> **Goal**
Report each line of the data below that contains the string "width", copying those lines in full.

BEGIN Data for the task

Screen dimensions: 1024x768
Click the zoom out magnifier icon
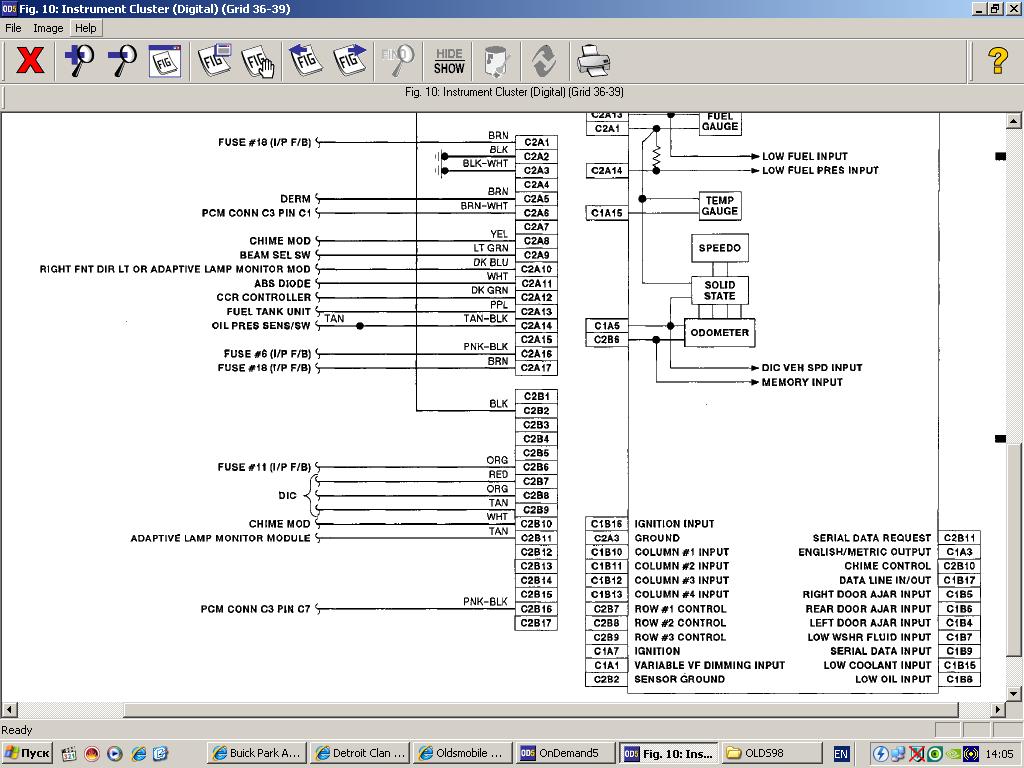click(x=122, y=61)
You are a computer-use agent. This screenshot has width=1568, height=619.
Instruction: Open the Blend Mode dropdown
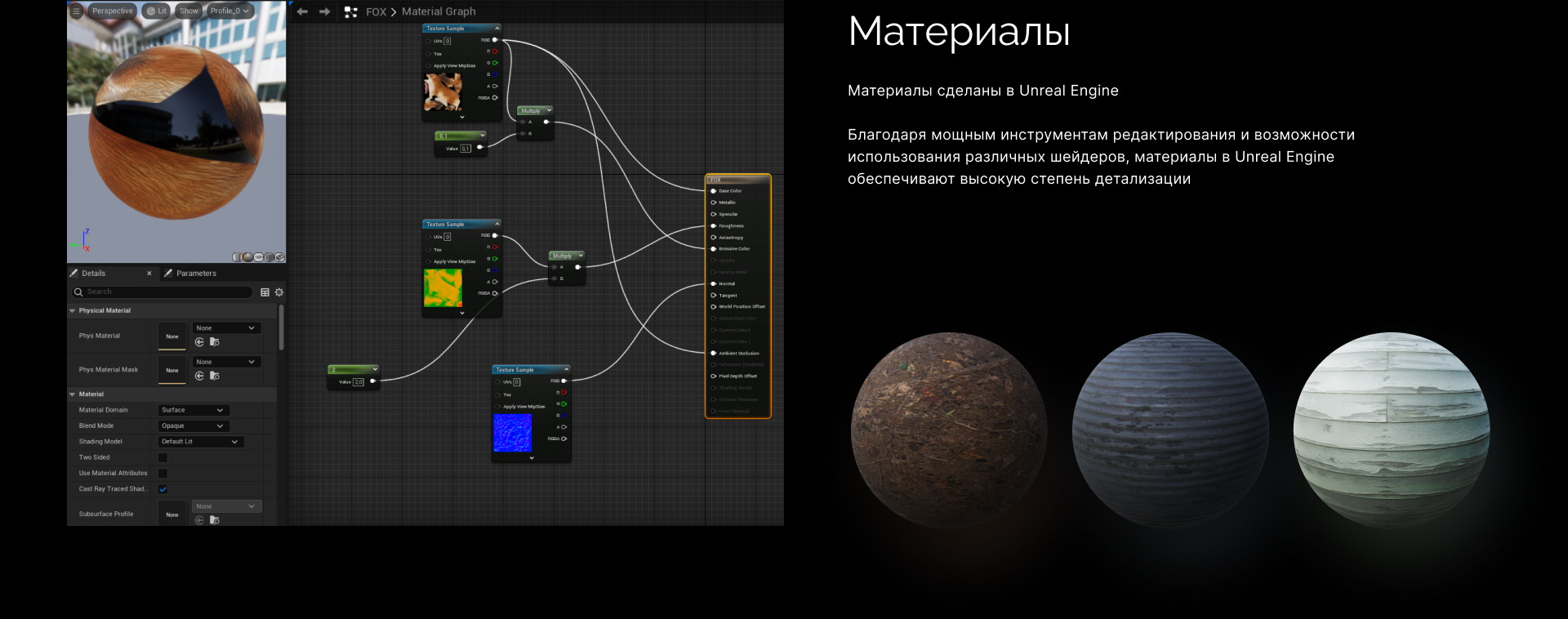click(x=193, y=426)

END Data for the task
BEGIN Data for the task

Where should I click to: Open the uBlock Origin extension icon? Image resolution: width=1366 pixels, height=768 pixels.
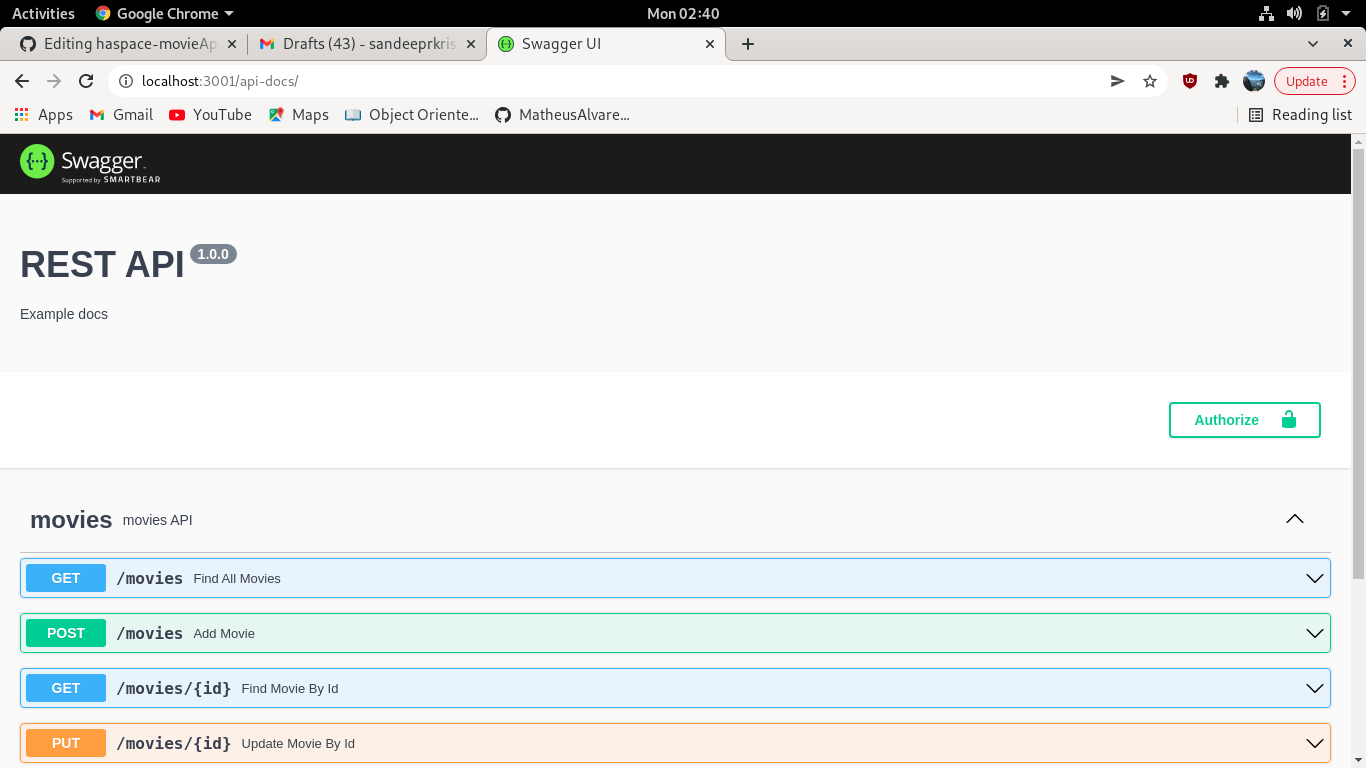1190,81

END Data for the task

> **Full response**
You are a computer-use agent. This screenshot has width=1568, height=619.
Where should I click to: Open the uBlock Origin extension icon? Image resolution: width=1366 pixels, height=768 pixels.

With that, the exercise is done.